[Textauszug]
▼▼▼

Prüfung und Festlegung durch die Europäische Kommission
Die Europäische Kommission prüft die gemeldeten Gebiete auf Übereinstimmung mit den europarechtlichen Vorgaben und nimmt sie abschließend in die europäischen Listen auf. Nach diesem Schritt sind die Mitgliedstaaten verpflichtet, entsprechende nationale Schutzgebiete rechtlich festzulegen.
Rechtliche Verpflichtungen aus der Natura 2000-Ausweisung
Mit der Festlegung bzw. Ausweisung eines Natura 2000-Gebiets entstehen umfangreiche rechtliche Verpflichtungen für die Mitgliedstaaten.
Sicherungs- und Erhaltungsverpflichtungen
Die Mitgliedstaaten müssen die erforderlichen Maßnahmen treffen, um den günstigen Erhaltungszustand der Lebensräume und Arten sicherzustellen (§ 33 Bundesnaturschutzgesetz in Deutschland). Dazu gehören sowohl Schutzmaßnahmen als auch ggf. Wiederherstellungsmaßnahmen.
Managementpläne
Die FFH-Richtlinie sieht vor, für jedes Natura 2000-Gebiet Managementpläne zu erstellen, welche die Erhaltungsziele und die zur Zielerreichung notwendigen Maßnahmen darstellen. Die Pläne werden unter Beteiligung relevanter Interessengruppen erarbeitet und veröffentlicht.
Verschlechterungsverbot
Gemäß Art. 6 Abs. 2 FFH-Richtlinie sind die Mitgliedstaaten verpflichtet, jede Verschlechterung von Naturtypen und den Lebensräumen geschützter Arten in Natura 2000-Gebieten zu verhindern. Dies gilt unabhängig davon, ob die Verschlechterung durch ein Projekt, eine Tätigkeit oder andere Maßnahmen verursacht wird.
Verträglichkeitsprüfung (FFH-Verträglichkeitsprüfung)
Für Pläne und Projekte, die ein Natura 2000-Gebiet erheblich beeinträchtigen könnten, ist eine spezielle Prüfung nötig (§ 34 Bundesnaturschutzgesetz, Art. 6 Abs. 3 FFH-Richtlinie). Die Vorschriften besagen:
- Es ist vor Durchführung des Vorhabens zu prüfen, ob eine erhebliche Beeinträchtigung der Erhaltungsziele vorliegt.

▲▲▲

[Datensätze zur Elementsuche]
▼▼▼

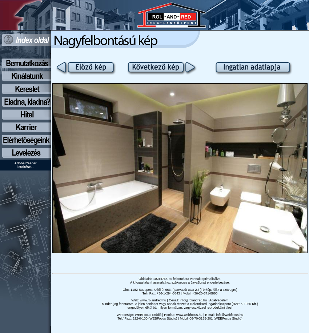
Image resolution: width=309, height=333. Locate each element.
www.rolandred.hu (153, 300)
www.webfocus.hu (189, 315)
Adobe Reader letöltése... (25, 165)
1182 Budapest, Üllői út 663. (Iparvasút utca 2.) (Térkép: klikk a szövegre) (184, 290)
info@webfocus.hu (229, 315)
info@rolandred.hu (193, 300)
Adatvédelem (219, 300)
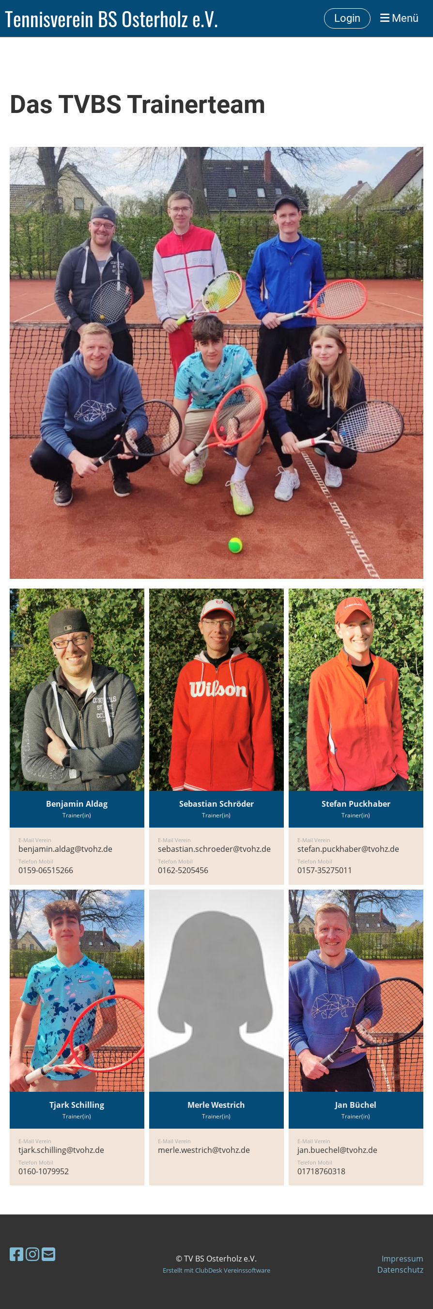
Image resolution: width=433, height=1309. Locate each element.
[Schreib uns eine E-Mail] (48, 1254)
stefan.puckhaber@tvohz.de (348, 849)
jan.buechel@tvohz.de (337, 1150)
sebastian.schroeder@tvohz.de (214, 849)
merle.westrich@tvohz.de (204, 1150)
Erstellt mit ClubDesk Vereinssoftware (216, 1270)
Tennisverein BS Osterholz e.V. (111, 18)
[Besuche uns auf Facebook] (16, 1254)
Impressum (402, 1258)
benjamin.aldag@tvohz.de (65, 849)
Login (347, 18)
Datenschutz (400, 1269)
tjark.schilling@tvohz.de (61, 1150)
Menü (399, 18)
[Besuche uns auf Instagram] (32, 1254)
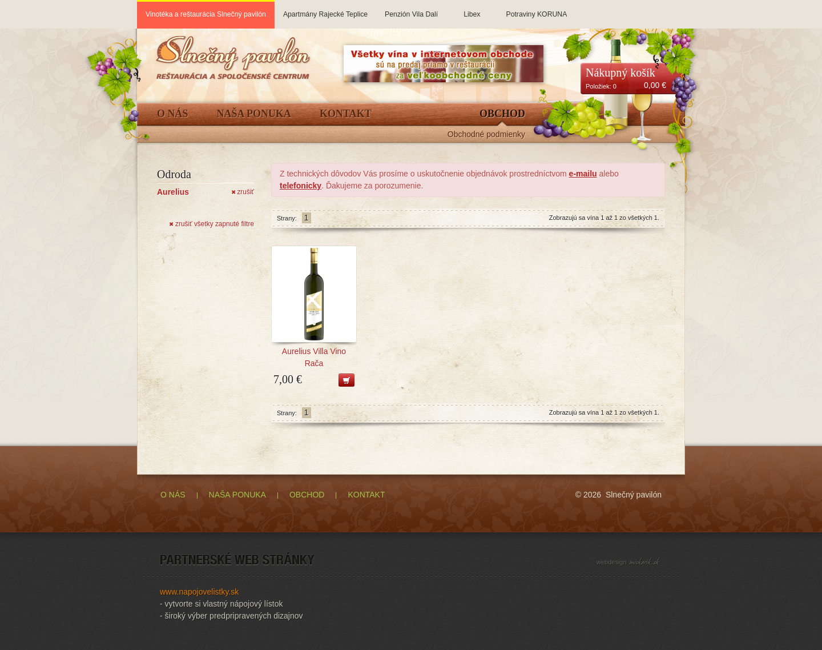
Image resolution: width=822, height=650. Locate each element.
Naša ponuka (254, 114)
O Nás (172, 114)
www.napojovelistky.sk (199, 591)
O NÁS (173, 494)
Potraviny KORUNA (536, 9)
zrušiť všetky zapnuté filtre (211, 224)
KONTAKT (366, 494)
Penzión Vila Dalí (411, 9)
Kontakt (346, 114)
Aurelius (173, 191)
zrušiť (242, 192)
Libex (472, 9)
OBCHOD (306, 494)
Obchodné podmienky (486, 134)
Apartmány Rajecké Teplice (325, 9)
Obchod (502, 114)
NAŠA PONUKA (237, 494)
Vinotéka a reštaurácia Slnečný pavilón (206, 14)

▲▲▲
▼▼▼

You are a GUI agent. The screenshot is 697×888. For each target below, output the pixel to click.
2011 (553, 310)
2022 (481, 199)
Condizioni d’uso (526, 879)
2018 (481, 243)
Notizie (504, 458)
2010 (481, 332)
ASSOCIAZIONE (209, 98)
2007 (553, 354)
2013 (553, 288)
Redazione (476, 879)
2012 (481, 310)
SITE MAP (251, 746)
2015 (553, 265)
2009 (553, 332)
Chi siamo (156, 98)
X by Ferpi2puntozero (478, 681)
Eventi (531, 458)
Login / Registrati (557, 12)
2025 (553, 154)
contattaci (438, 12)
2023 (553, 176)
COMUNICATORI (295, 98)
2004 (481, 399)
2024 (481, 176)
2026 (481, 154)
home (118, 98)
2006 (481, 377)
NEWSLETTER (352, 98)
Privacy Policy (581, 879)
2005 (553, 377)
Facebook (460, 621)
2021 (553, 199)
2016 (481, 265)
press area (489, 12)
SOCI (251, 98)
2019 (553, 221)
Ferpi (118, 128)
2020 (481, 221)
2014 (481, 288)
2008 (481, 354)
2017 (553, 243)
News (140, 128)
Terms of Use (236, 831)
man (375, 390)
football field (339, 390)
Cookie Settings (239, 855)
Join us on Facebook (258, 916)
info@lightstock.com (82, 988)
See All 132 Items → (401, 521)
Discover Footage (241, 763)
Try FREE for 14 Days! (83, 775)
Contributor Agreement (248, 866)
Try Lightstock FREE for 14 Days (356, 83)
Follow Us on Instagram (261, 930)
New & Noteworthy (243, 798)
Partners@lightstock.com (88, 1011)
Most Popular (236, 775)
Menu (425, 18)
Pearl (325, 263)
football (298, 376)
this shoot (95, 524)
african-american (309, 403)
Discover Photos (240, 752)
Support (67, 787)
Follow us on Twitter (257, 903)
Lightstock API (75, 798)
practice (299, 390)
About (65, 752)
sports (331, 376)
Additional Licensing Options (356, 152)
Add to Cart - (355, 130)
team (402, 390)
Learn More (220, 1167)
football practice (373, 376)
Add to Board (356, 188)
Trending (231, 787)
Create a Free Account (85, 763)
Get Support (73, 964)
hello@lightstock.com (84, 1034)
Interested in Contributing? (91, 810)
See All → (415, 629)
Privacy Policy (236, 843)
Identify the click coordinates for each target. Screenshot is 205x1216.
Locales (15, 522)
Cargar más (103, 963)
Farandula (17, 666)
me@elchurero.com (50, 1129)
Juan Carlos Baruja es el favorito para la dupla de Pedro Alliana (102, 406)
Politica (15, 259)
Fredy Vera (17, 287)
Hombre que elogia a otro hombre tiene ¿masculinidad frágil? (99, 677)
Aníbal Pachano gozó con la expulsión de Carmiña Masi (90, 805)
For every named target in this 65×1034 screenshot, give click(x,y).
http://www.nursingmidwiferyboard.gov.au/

▲▲▲

[Aufgabenstellung]
A) Gib den Text über Natura 2000 von "Rechtliche Verpflichtungen aus" bis "für die Mitgliedstaaten." einschließlich noch einmal wieder. Tausche dabei "Mitgliedstaaten" gegen "EU-Staaten" aus.
B) Schreib den Text über die Pflichten in Natura 2000-Gebieten im Anschluss an seinen letzten Satz weiter.

[Lösungen]
A)
Rechtliche Verpflichtungen aus der Natura 2000-Ausweisung
Mit der Festlegung bzw. Ausweisung eines Natura 2000-Gebiets entstehen umfangreiche rechtliche Verpflichtungen für die EU-Staaten.

B)
- Sofern eine Beeinträchtigung nicht ausgeschlossen werden kann, ist die Zulassung des Projekts in der Regel unzulässig.
Ausnahmen und Abweichungen
Eine Ausnahme ist unter engen Voraussetzungen gemäß Art. 6 Abs. 4 FFH-Richtlinie möglich, etwa bei zwingenden Gründen des überwiegenden öffentlichen Interesses. In solchen Fällen müssen jedoch Ausgleichsmaßnahmen („Kompensationsmaßnahmen“) getroffen werden, um den Schutzzielen Rechnung zu tragen.
Rechtliche Umsetzung in Deutschland
Für die nationale Umsetzung von Natura 2000 sind in Deutschland insbesondere das Bundesnaturschutzgesetz (BNatSchG) sowie ergänzende Durchführungsbestimmungen der Bundesländer maßgeblich.
Schutzgebietskategorien
In Deutschland werden Natura 2000-Gebiete oft als „europäische Vogelschutzgebiete“ und „FFH-Gebiete“ ausgewiesen. Diese Gebiete überlagern häufig bestehende nationale Schutzgebiete wie Naturschutzgebiete oder Landschaftsschutzgebiete, können aber auch eigenständig bestehen.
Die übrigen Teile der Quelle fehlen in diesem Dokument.